新卒選手では、既に早い段階で加入が発表されている阪南大FW工藤光輝選手の他に、北海道教育大学岩見沢校からMF上原拓郎選手の加入が発表されています。今更何をいってんだってくらい前に発表されていることなんですけど、上原選手はコンサドーレ札幌U-18から北海道教育大学に進学していますので、今季で2匹目、通算では3匹目の鮭となりますね。
 ユースからの昇格選手では、MF前寛之、DF内山裕貴選手の加入が発表されています。前選手はトップチームの前貴之(GON44の1人)の実弟で、展開力に優れるボランチ。内山選手はユースチームでキャプテンを務めるセンターバックです。ともにU-18日本代表の選出経験があり、前選手は天皇杯ヴァンフォーレ甲府戦にスタメン出場しています(内山選手はベンチ入りするも出場なし)。しまった。天皇杯なんてなかった。
 札幌のアカデミー出身者は攻撃のポジションのタレントは多いけど、ディフェンダーがなかなか育たないみたいに言われてきていましたが、なんだかんだでこれで3年連続ユースからセンターバックの昇格者が出ています。もちろん試合に出てポジションを掴めるかどうかはこれから次第ですが。

# 確認問題
**A)** 本文の内容について、次の問いに答えよ。
(i) 上原拓郎選手はどこからの加入が発表されているか。
(ii) 前寛之選手は誰の実弟か。
(iii) 内山裕貴選手はユースチームで何を務めているか。
**B)** 本文の「新卒選手では、既に早い段階で」から「では3匹目の鮭となりますね。」までを、「今季」を「今年」に改めて書き直せ。
一覧はこの作業とは関係がない。

# 提供資料
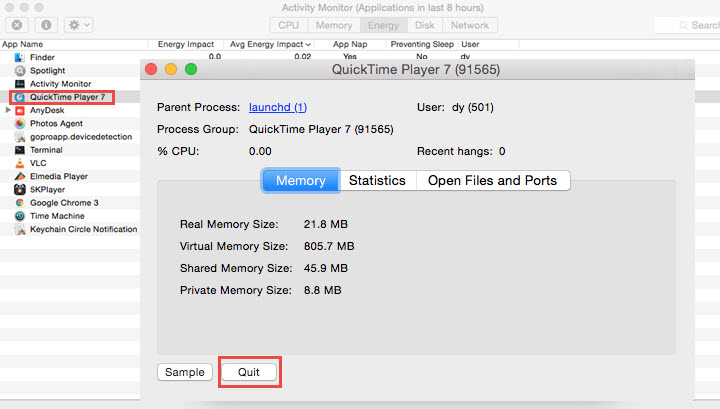The image size is (720, 409).
Task: Select the Elmedia Player row
Action: [x=59, y=176]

# 各問の解答
**A)**
(i) 北海道教育大学岩見沢校
(ii) 前貴之
(iii) キャプテン

**B)**
新卒選手では、既に早い段階で加入が発表されている阪南大FW工藤光輝選手の他に、北海道教育大学岩見沢校からMF上原拓郎選手の加入が発表されています。今更何をいってんだってくらい前に発表されていることなんですけど、上原選手はコンサドーレ札幌U-18から北海道教育大学に進学していますので、今年で2匹目、通算では3匹目の鮭となりますね。